(THE RECORDS):

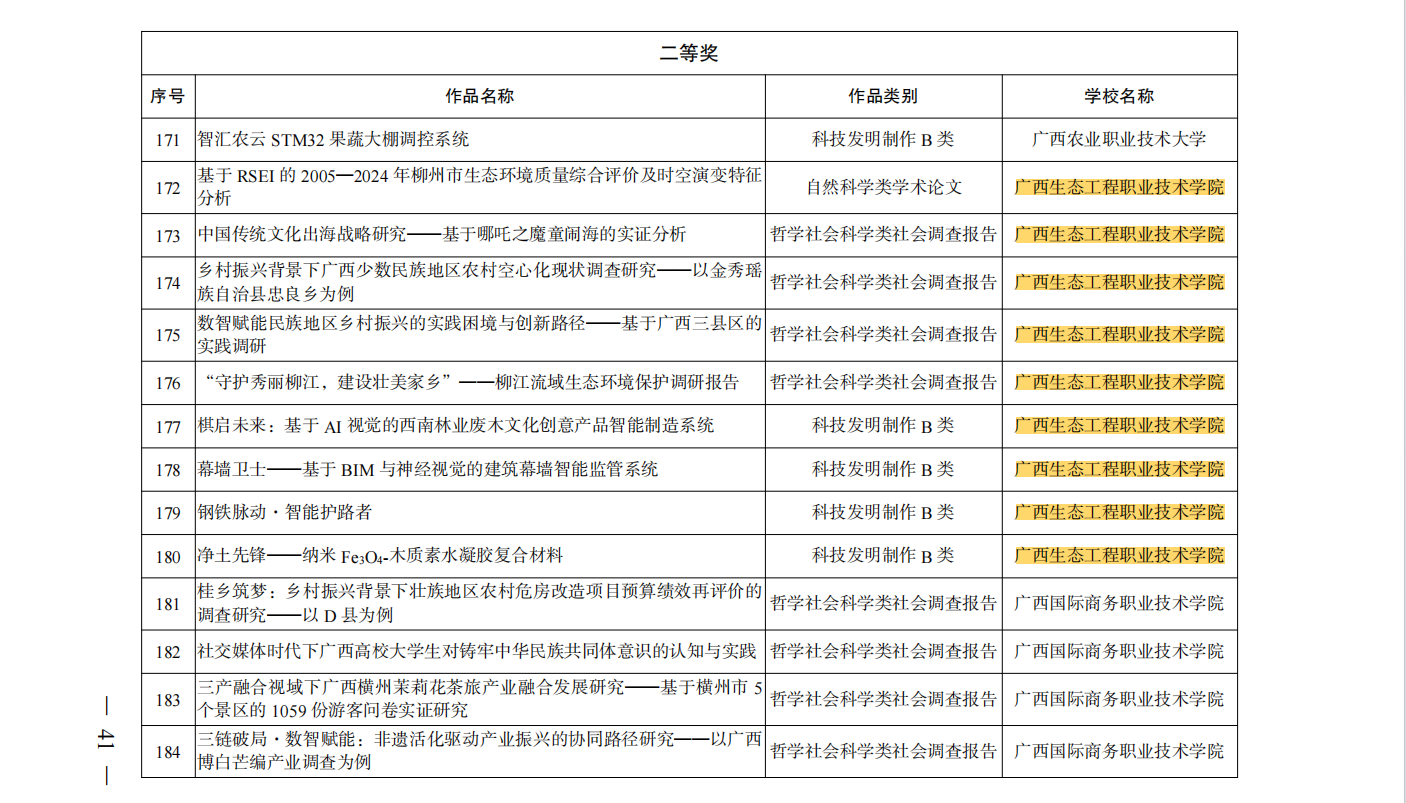1406x803 pixels.
Task: Click the 净土先锋 hydrogel composite material title
Action: tap(380, 556)
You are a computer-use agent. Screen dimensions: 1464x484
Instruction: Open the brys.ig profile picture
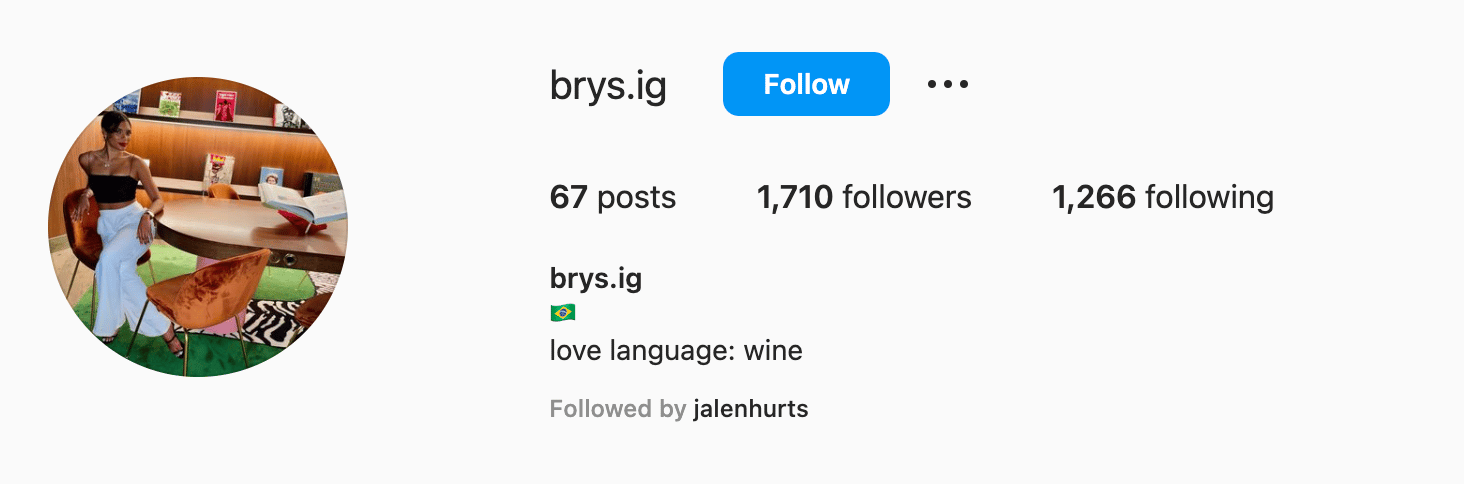click(198, 227)
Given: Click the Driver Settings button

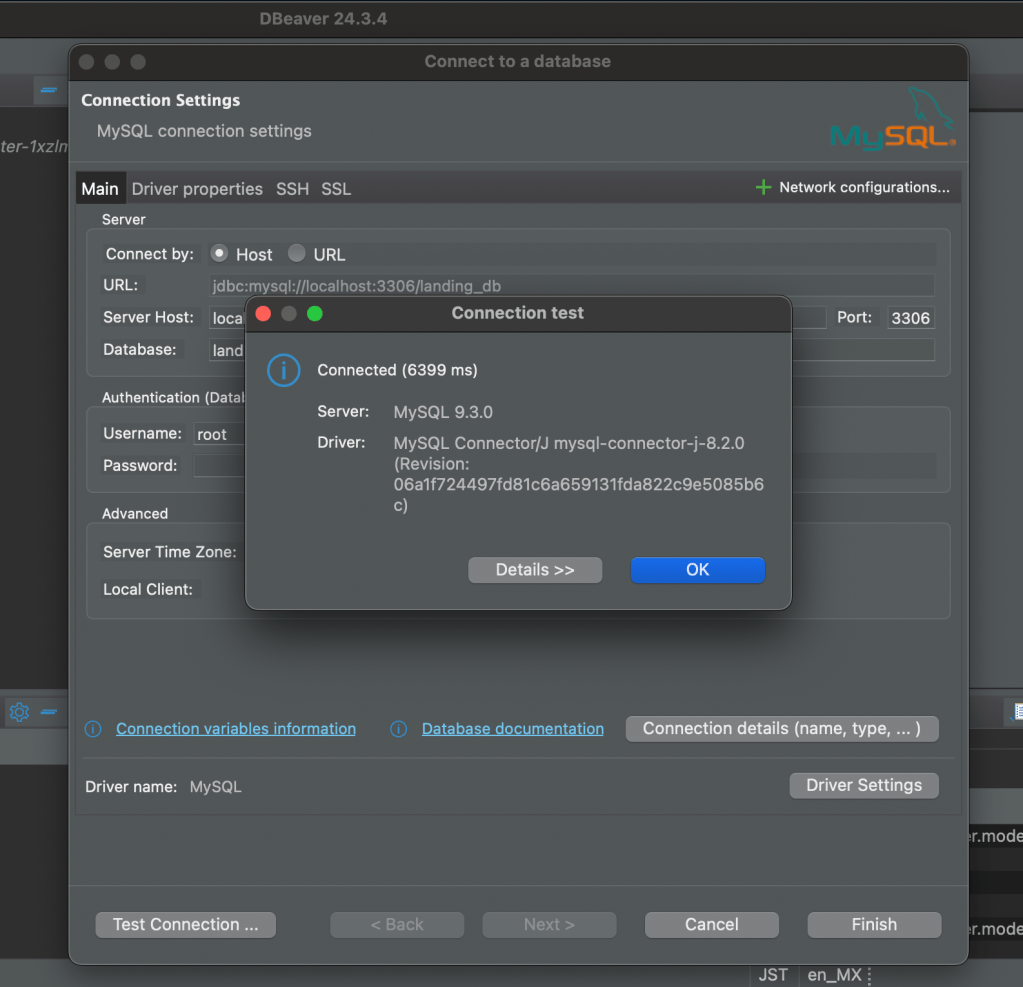Looking at the screenshot, I should tap(864, 785).
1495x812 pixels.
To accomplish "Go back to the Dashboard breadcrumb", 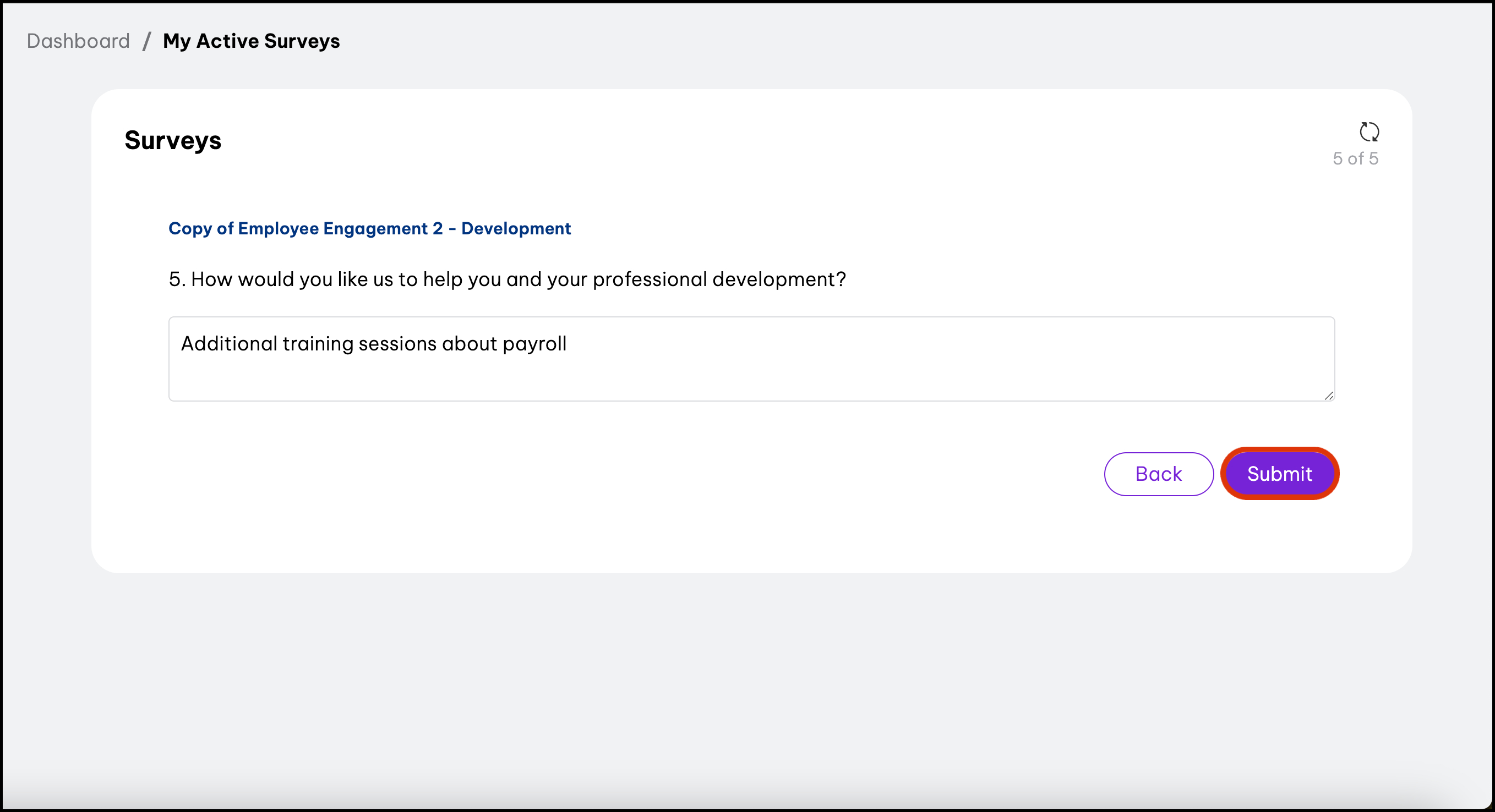I will pyautogui.click(x=78, y=41).
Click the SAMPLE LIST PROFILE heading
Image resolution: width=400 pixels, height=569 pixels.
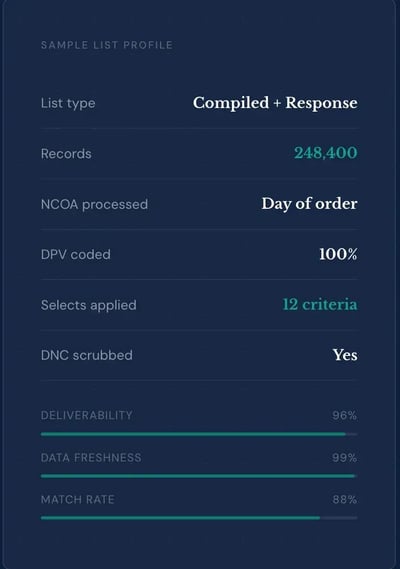point(107,45)
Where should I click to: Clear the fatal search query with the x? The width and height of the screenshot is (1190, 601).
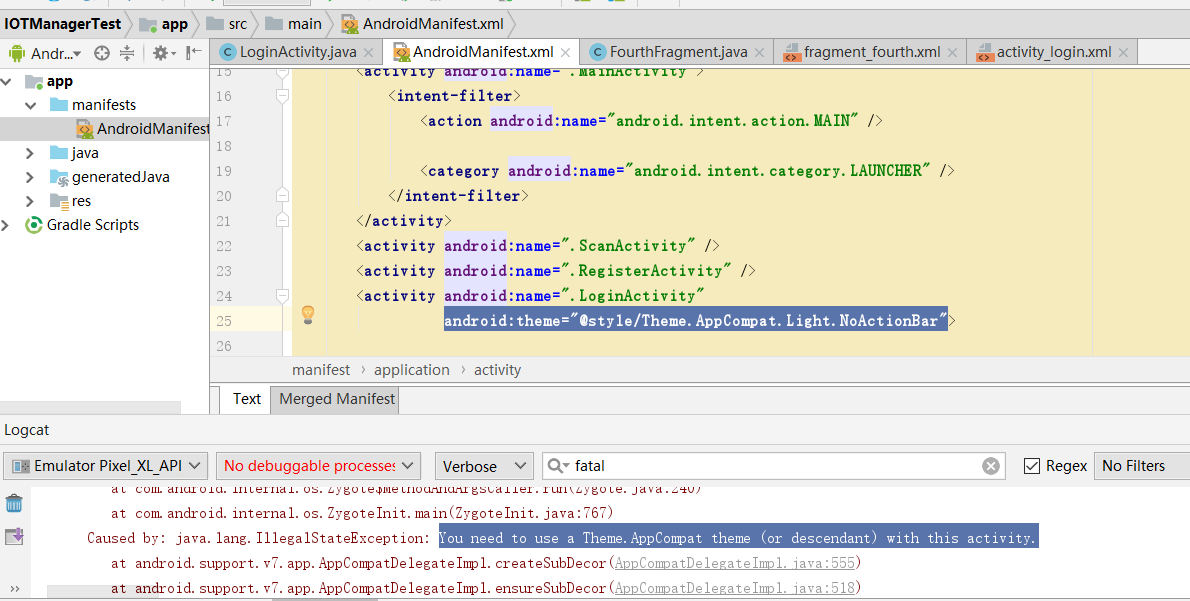[x=991, y=465]
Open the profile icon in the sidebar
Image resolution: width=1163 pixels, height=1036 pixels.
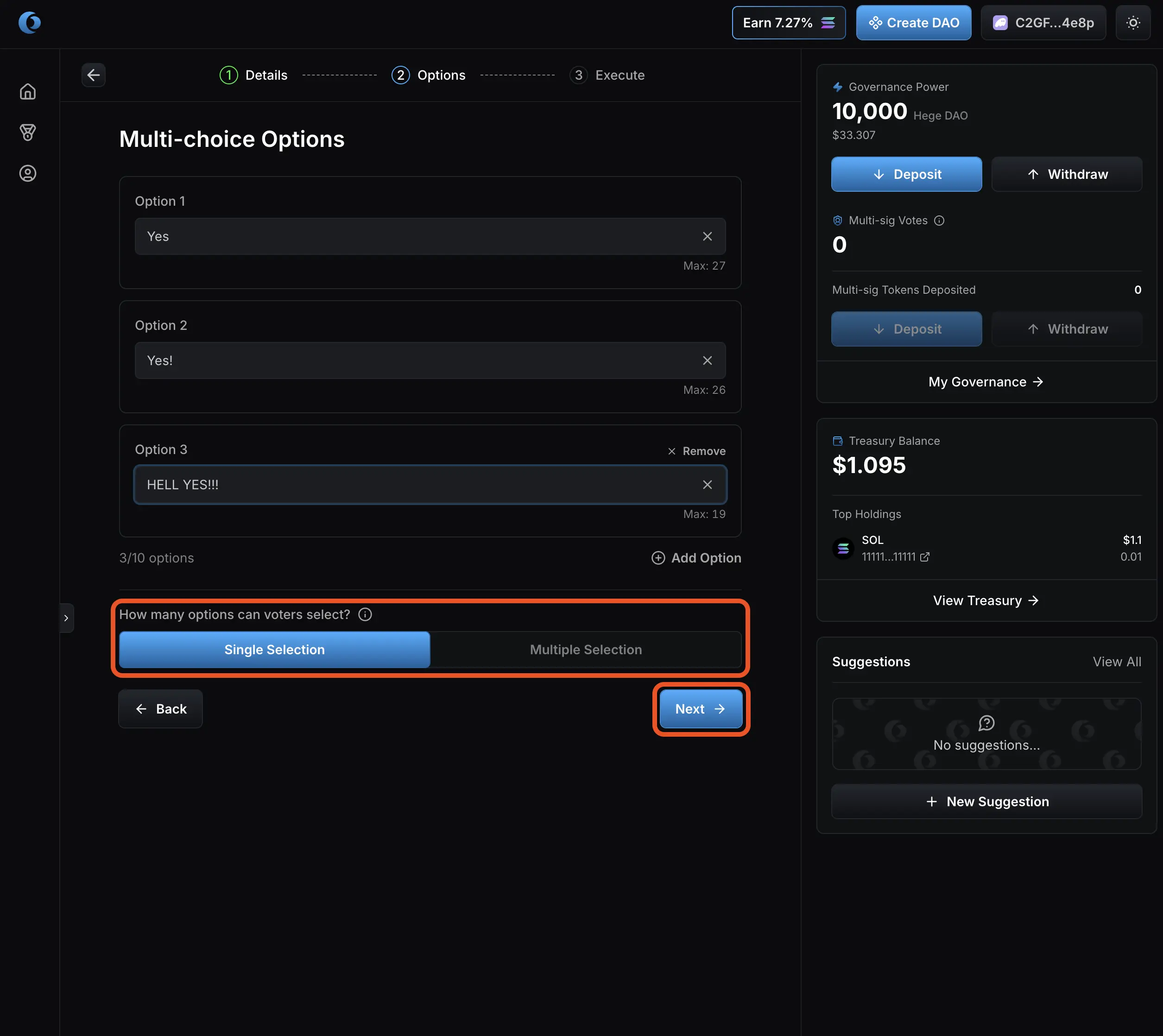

(EXERCISE INSTRUCTIONS):
Edit the listing, starting at its beginning and ending at the line that contains "Looking at the". Replace "Driver Settings" with "Printer Settings", keep everything else unchanged, and leave the pictures out of your answer.

(OUTPUT OF THE EXERCISE):
1406x803 pixels.
Task: Click the 净土先锋 hydrogel composite material title
Action: tap(380, 556)
You are a computer-use agent. Screen dimensions: 1464x484
Instruction: Open the brys.ig profile picture
click(198, 227)
Given: Click the Printer Settings button

Looking at the screenshot, I should tap(864, 785).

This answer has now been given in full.